Recuerdos del 2 de noviembre

Día de muertos, una festividad importante en el calendario, celebrada como día festivo año con año. 

Tiempo para recordar a quienes se fueron, para descansar del trabajo acumulado desde el dieciséis de septiembre, para contar algunas historias y serenarse con el comienzo del frío. 

Pocos folclores son tan especiales en relación con las tradiciones del 2 de noviembre, una celebración netamente mexicana, con la unión de caracteres indígenas e hispanos. Una fiesta que se vive de diferente manera, dependiendo del lugar del país en el que se realice.

Pero independientemente de la diversidad de colores y costumbres, cada quien, como persona tiene algo diferente que contar. Para algunos se trata de un día de descanso más, para otros es el momento indicado para recodar a los familiares que escaparon de este mundo. Visitar cementerios, comprar flores de cempasúchil y comer pan de muerto, es parte de todo esto, de la manera en que cada persona experimenta el día de los fieles difuntos. 

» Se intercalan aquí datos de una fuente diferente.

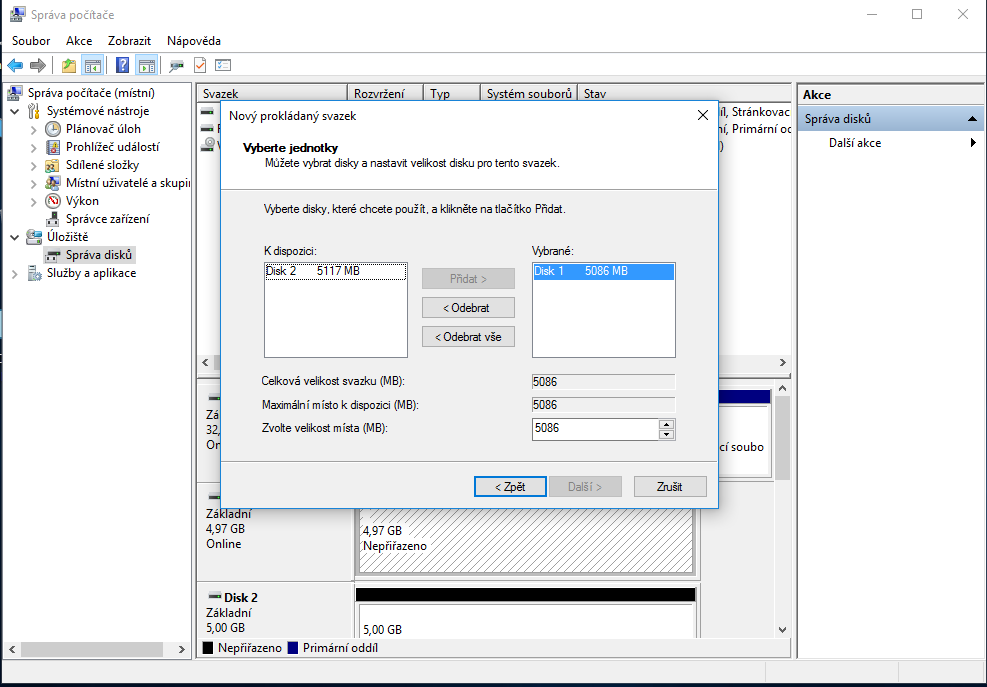Select Prohlížeč událostí in the tree
The image size is (987, 687).
112,147
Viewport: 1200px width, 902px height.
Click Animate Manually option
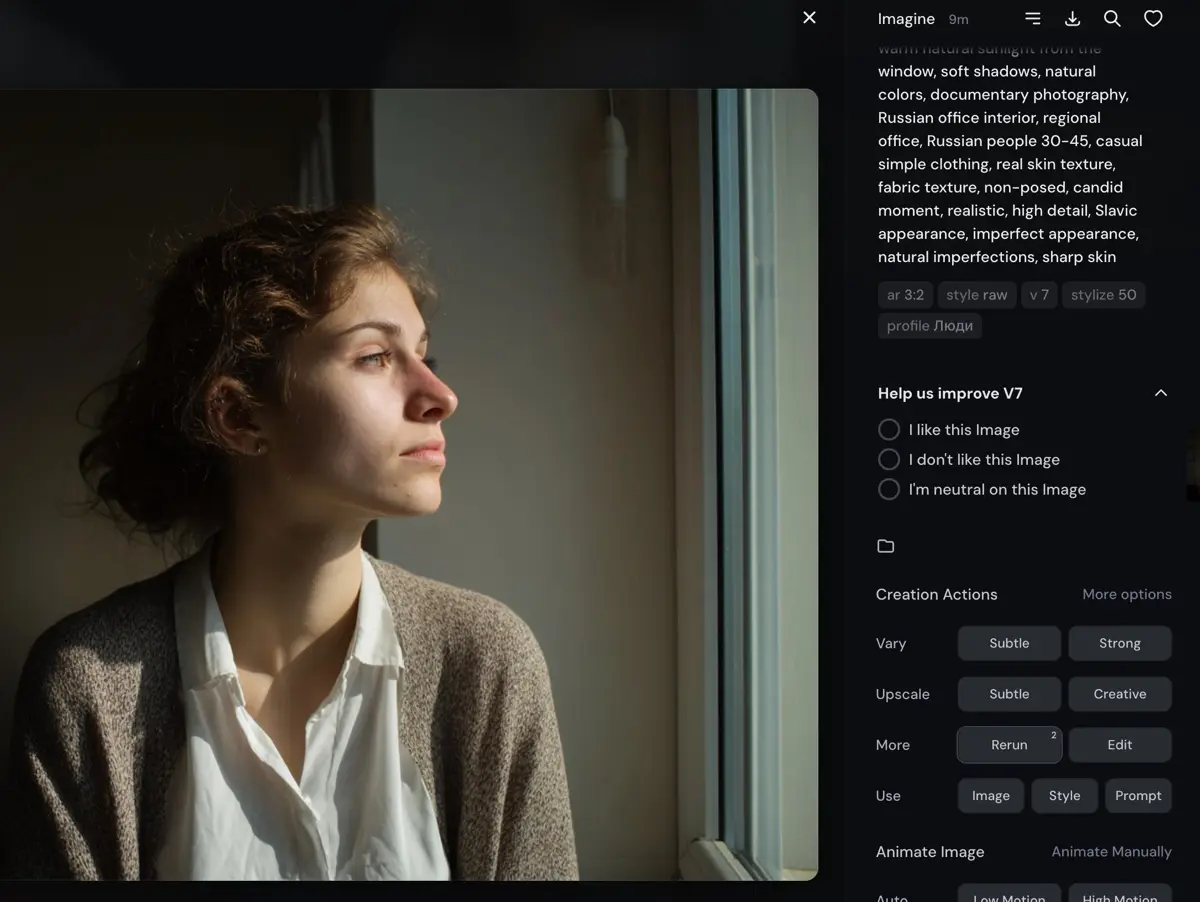coord(1111,852)
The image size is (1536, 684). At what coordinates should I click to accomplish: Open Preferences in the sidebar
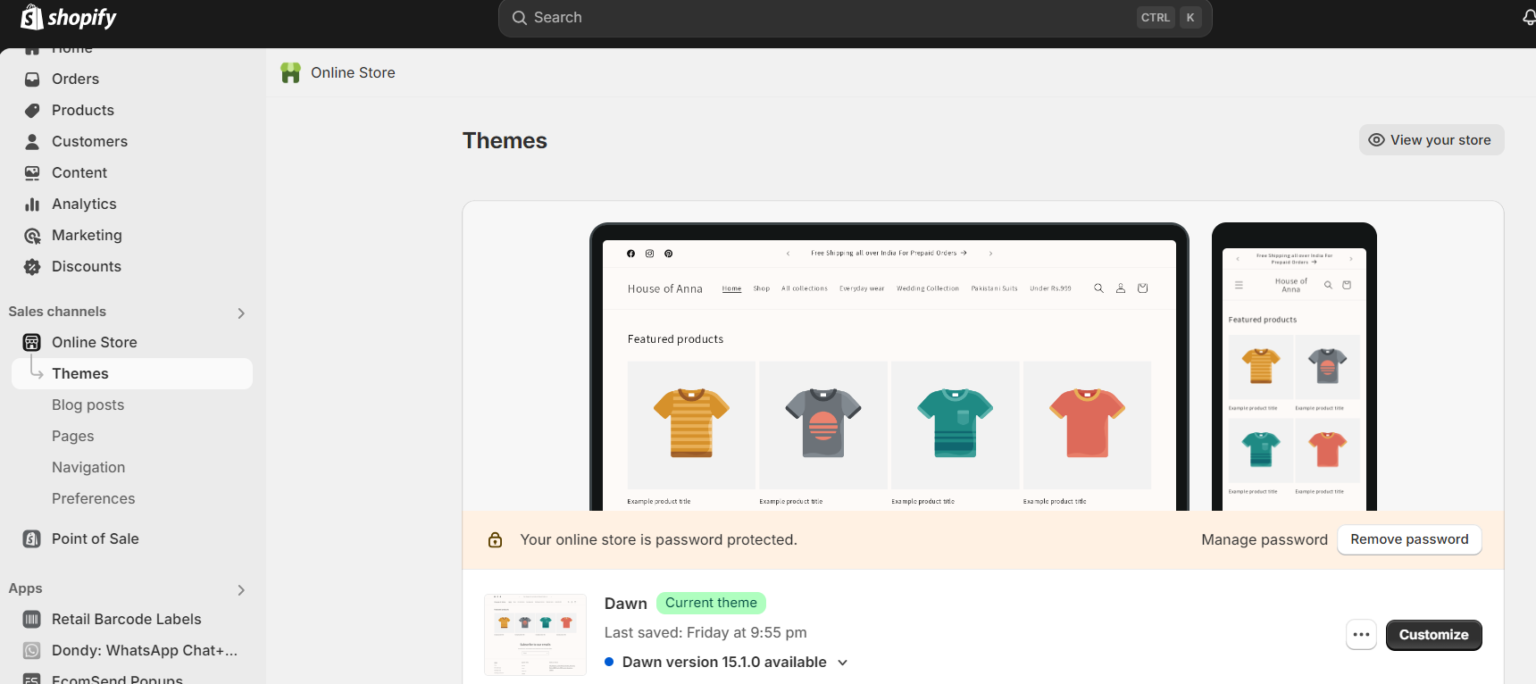coord(93,498)
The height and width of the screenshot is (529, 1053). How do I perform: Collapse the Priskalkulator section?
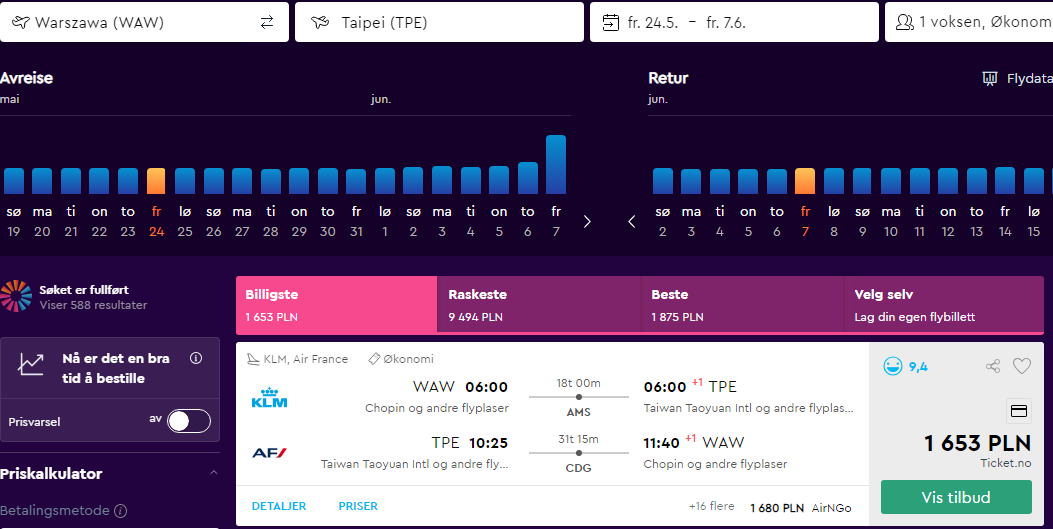pyautogui.click(x=214, y=473)

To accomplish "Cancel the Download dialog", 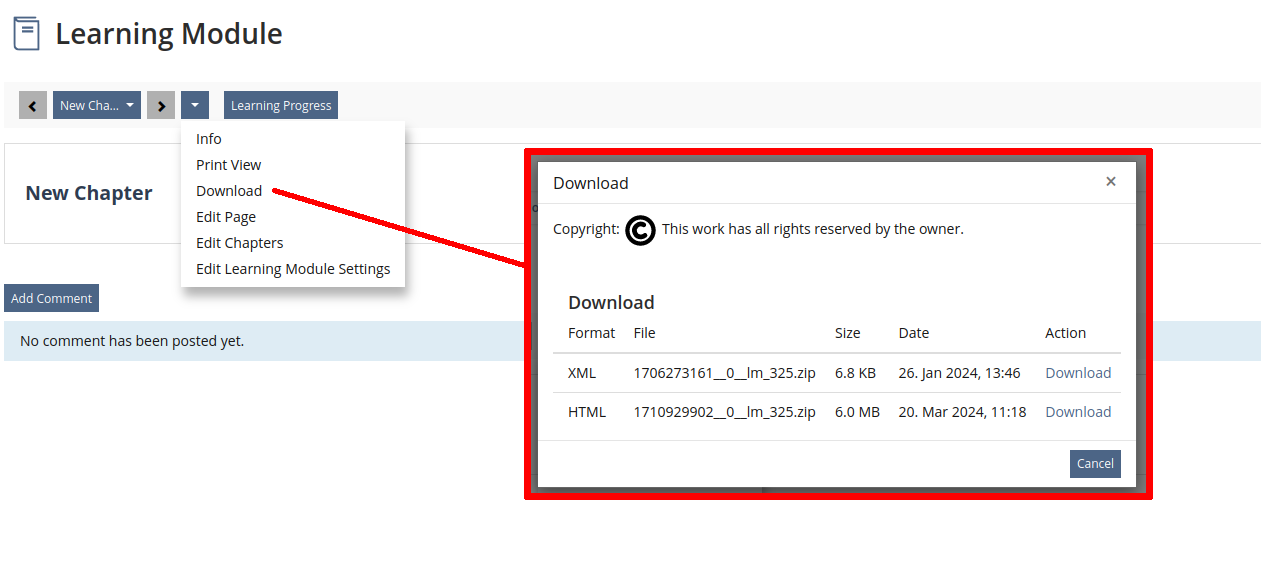I will coord(1095,464).
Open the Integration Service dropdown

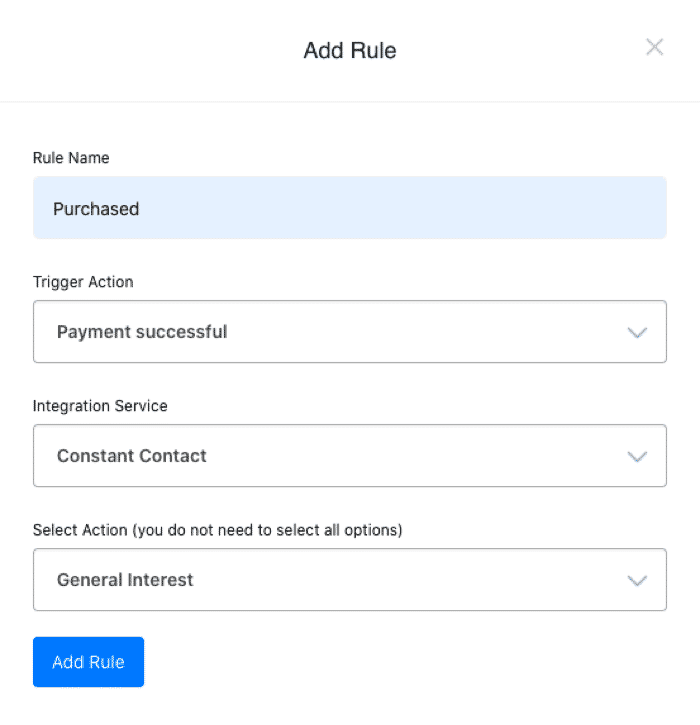point(350,456)
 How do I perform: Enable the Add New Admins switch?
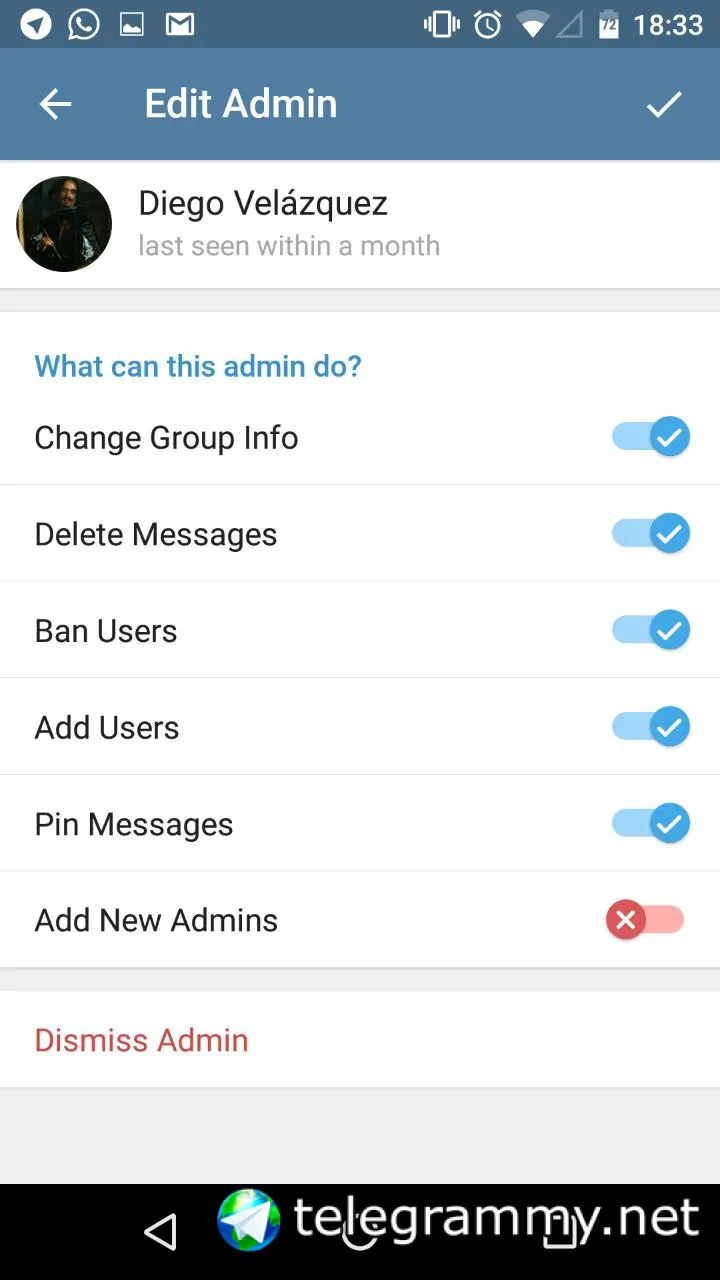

Tal vez, lo más determinante para cada quién será la necesidad de recordar. Habrá quién quiera rendir un homenaje sincero a los que ya se fueron, habrá quién prefiera olvidar o simplemente vivir, sin temores ni afectos por el paso del tiempo. 

El día de muertos permite una infinidad de experiencias. Desde la fiesta nocturna y la apología del barullo hasta la profunda consagración religiosa coronada por misas y rosarios, pasando por las historias de terror. 

Las velas permanecen encendidas, las personas disfrazadas salen a las calles, los niños pequeños piden dulces, imitando al día de brujas. Hoy en día, la tradición anglosajona ocupa un lugar muy importante en la semana del 31 de octubre. Pienso que esto no tiene nada de malo, siempre y cuando no se pierda nuestra riqueza cultural, ni nos olvidemos de nuestras raíces.

En mi opinión, la máxima expresión de nuestro día de muertos, son los altares dedicados a las personas fallecidas. Un humilde camino de fuego, adornado con flores y papeles coloridos, un poco de tierra en forma de cruz, marcando el final de la vida, una ofrenda compuesta con pan, comida, e instrumentos personales. No pueden faltar las calaveras de dulce, el agua y la sal, ni tampoco las fotos del difunto. 

Tal vez nunca sabremos, si los espíritus pueden observar estas pequeñas muestras de afecto. Lo cierto es, que para los que nos quedamos viviendo en el mundo de lo tangible, esta representación mueve una gran cantidad de sentimientos, desde la admiración y el respeto profundo hasta el duelo, la tristeza y el amor. 

Nunca será fácil perder ser querido, ni se le deseará a nadie compartir aquella suerte a pesar de que a lo largo de nuestra vida enfrentaremos aquellos momentos de dolor. Un día todas las velas encendidas con las que convivimos diariamente se apagarán, una por una, en desorden, sin saber quién se irá primero.

Pero no son relevantes todas aquellas consideraciones que puedan realizarse sobre el final de nuestras vidas. Porque más importantes son todas las acciones que emprendamos antes de irnos, independientemente del tiempo incierto que nos quede por delante. No tener una fecha de caducidad en el mundo anunciada desde antes es parte inigualable de la belleza que tiene la vida.